─── Data provided ───

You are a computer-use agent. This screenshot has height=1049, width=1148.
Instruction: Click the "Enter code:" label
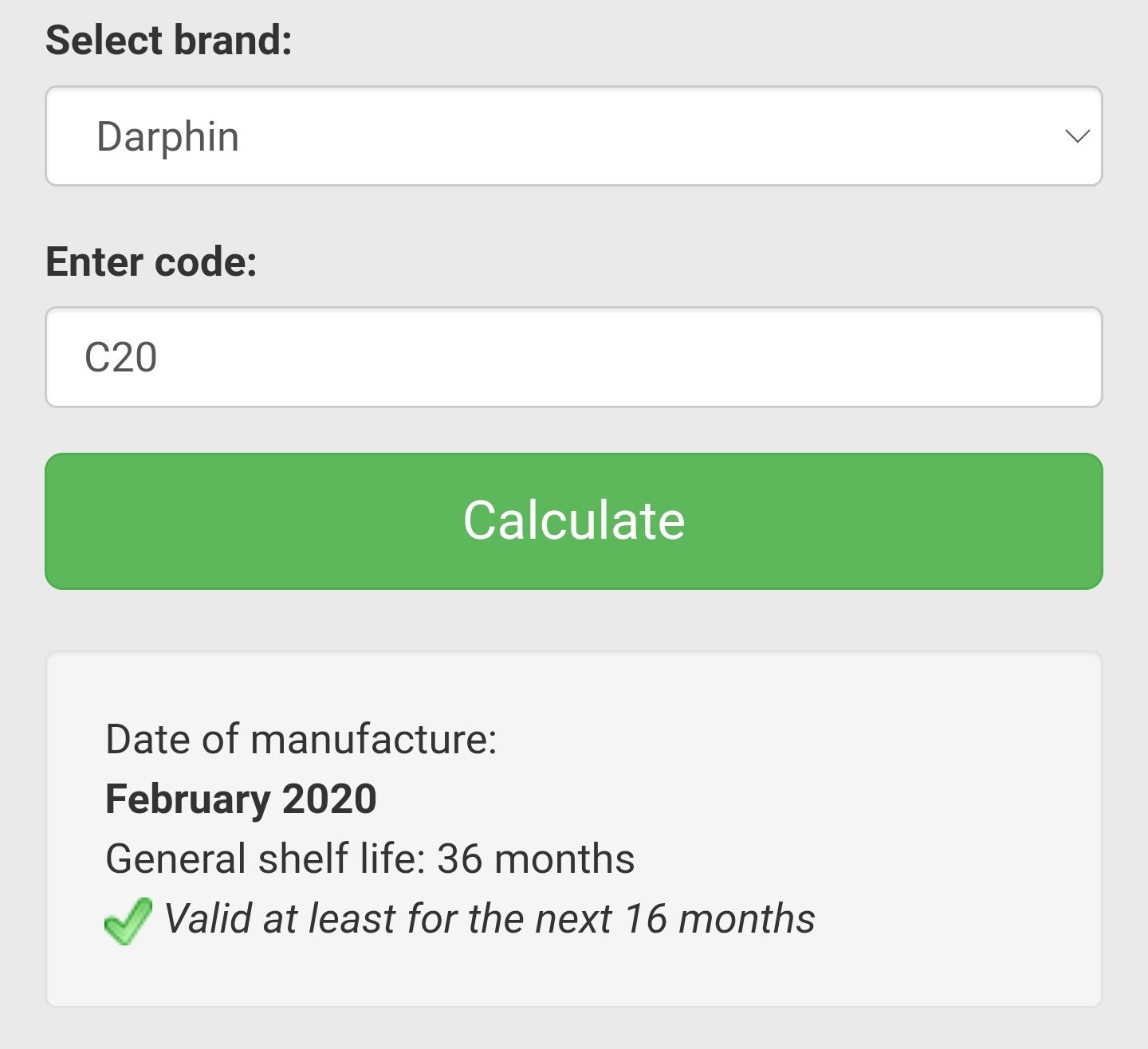coord(151,261)
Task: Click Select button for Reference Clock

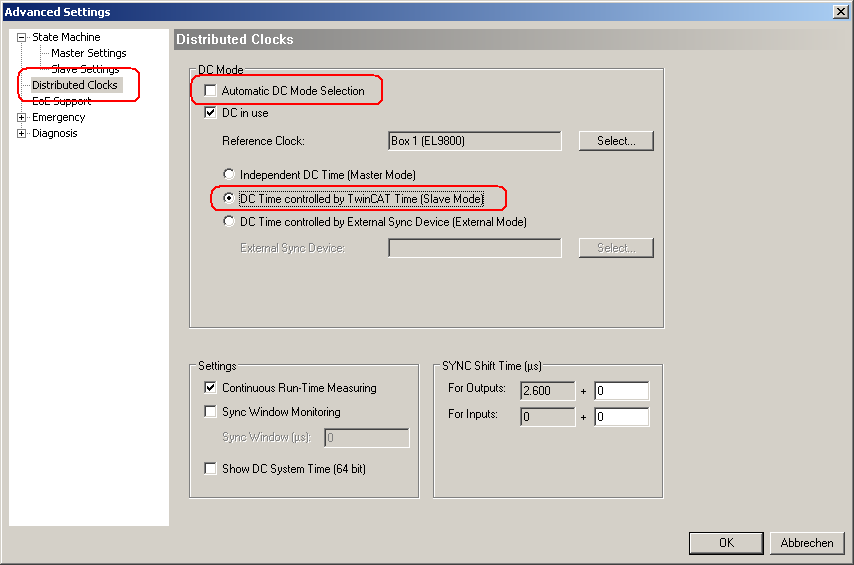Action: [x=615, y=141]
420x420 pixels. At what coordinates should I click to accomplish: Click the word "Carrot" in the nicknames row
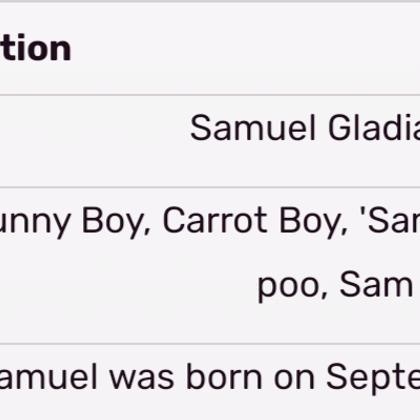click(x=215, y=221)
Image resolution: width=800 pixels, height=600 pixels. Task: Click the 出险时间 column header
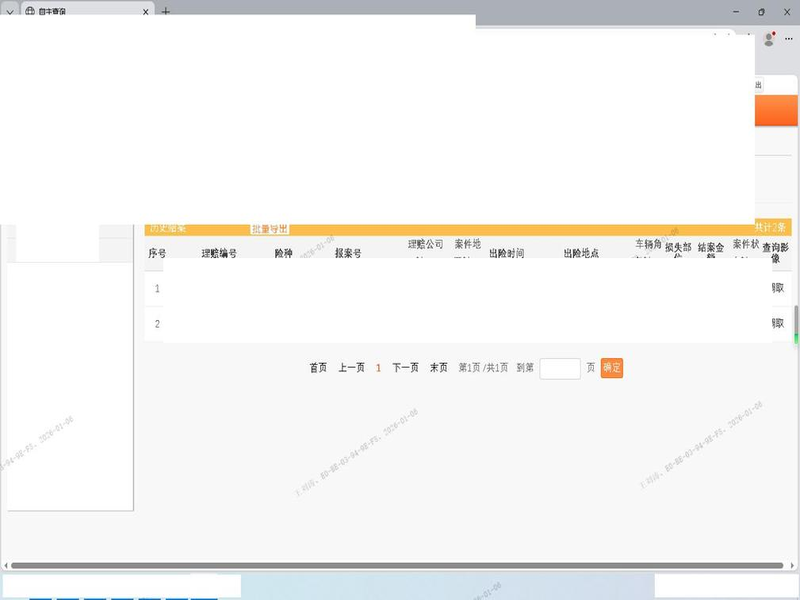506,254
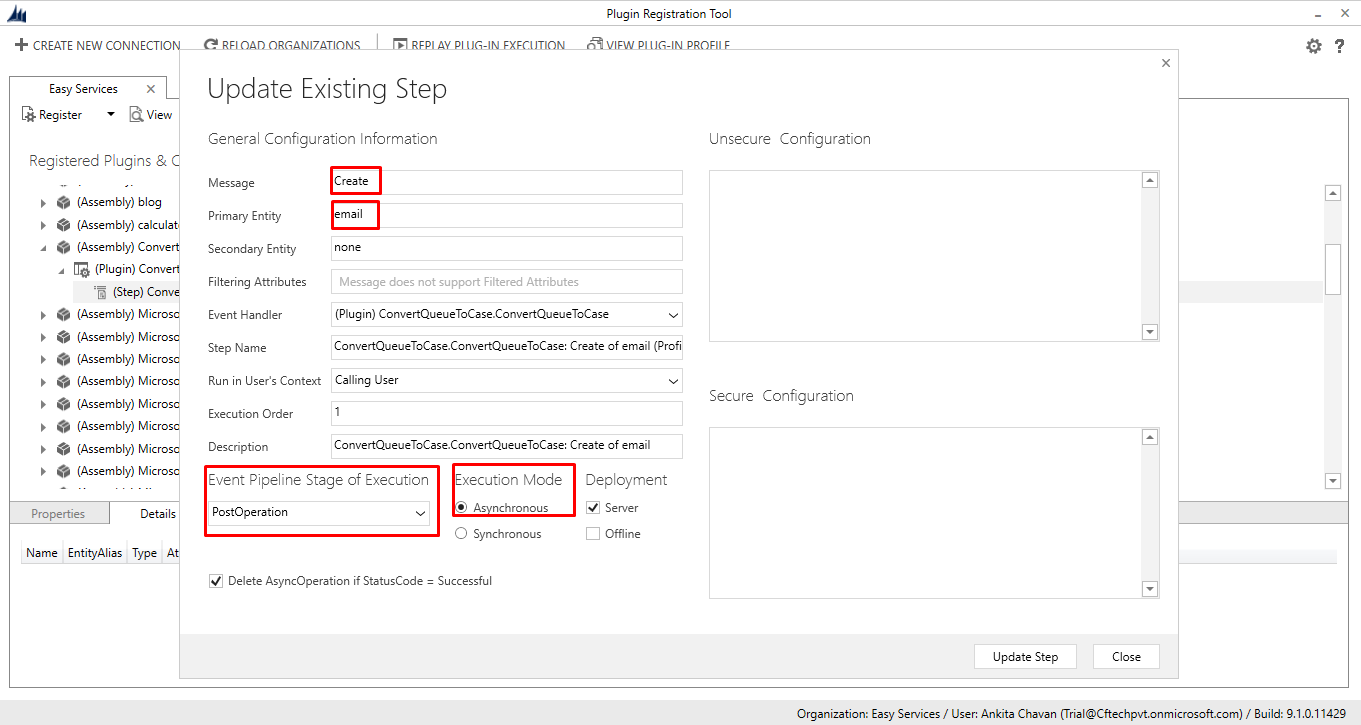The image size is (1361, 725).
Task: Select the Synchronous execution mode radio button
Action: pyautogui.click(x=460, y=533)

───

> _Set task_:
Please copy, word for word, the stretch of the material from the line containing "Image resolution: width=800" through the end of the material. Leave the pictures out.

> _Expected answer_:
Image resolution: width=800 pixels, height=600 pixels. Task: Click the 出险时间 column header
506,254
The image size is (1361, 725).
Task: Select the Synchronous execution mode radio button
Action: pyautogui.click(x=460, y=533)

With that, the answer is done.